Arm is reportedly negotiating with potential investors, including Intel. The discussions are in the early stages and could dissolve before the listing. Details regarding the extent of the investments and the deal’s structure still need to be clarified. Intel and Arm declined to comment on the matter when approached for statements.

The news of these talks has sparked investor enthusiasm, resulting in a surge in SoftBank’s shares by as much as 7.7% in Tokyo on Tuesday. Arm aims to raise as much as $10 billion through a New York listing later this year. This is despite repeated appeals from UK politicians to lure the technology giant back to London, its former trading hub.

Ultimately, the allure of higher tech valuations and a more extensive investor base in the US seems to have prevailed for Arm, which is anticipated to list on the Nasdaq exchange.

An anchor investor

Bringing on an anchor investor, such as Intel, can significantly bolster interest and momentum in an IPO, particularly in a challenging market for new listings. Anchor investors typically inject substantial sums ranging from $100 million to $200 million in semiconductor-related IPOs.
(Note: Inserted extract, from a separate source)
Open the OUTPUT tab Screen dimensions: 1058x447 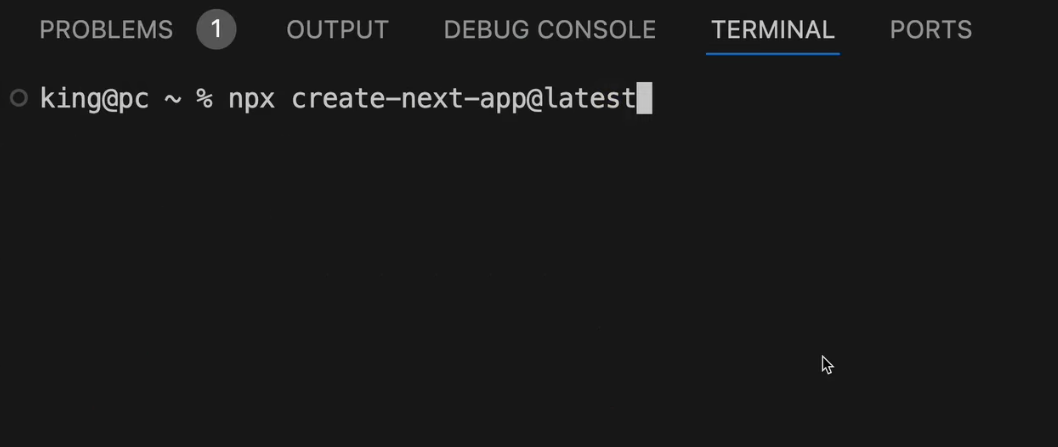337,30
For instance, General Atlantic invested approximately $100 million in Intel-backed Mobileye Global’s IPO last year, while Qualcomm supported GlobalFoundries’s listing in 2021. Intel’s CEO, Pat Gelsinger, sees enabling access to the company’s factories for other firms, including rivals, as a pivotal element in reestablishing Intel’s prominence in the semiconductor industry.
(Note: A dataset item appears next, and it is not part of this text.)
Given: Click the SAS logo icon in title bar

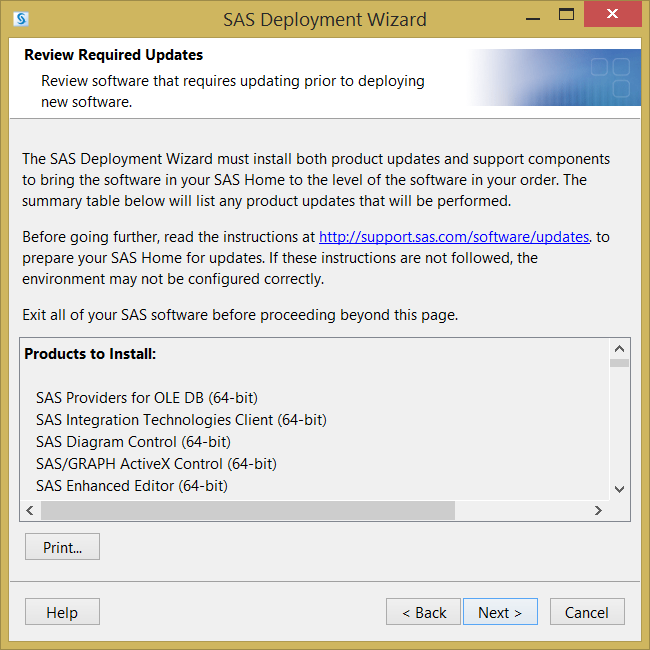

To effectively compete with Taiwan Semiconductor Manufacturing Company in outsourced production, Intel must manufacture chips incorporating Arm’s widely-used technology. Already, Intel and Arm have announced a technical collaboration.

A heavyweight in the industry

Arm’s designs and its industry-standard instruction set find applications in various products, ranging from networking chips by Broadcom to Apple’s processors in iPhones and Macs and Qualcomm’s ubiquitous mobile phone chips.

By establishing a position in Arm, a company whose technology has facilitated direct competition for Intel’s processors, Gelsinger may be aiming to demonstrate his commitment to Arm and his embrace of openness. Throughout its 50-year history, Intel’s plants have primarily focused on their own designs.

SoftBank founder Masayoshi Son envisions the Arm IPO as the largest ever by a chip company. However, the exact valuation for Arm remains undetermined, with estimates ranging from $30 billion to $70 billion, according to a Bloomberg report.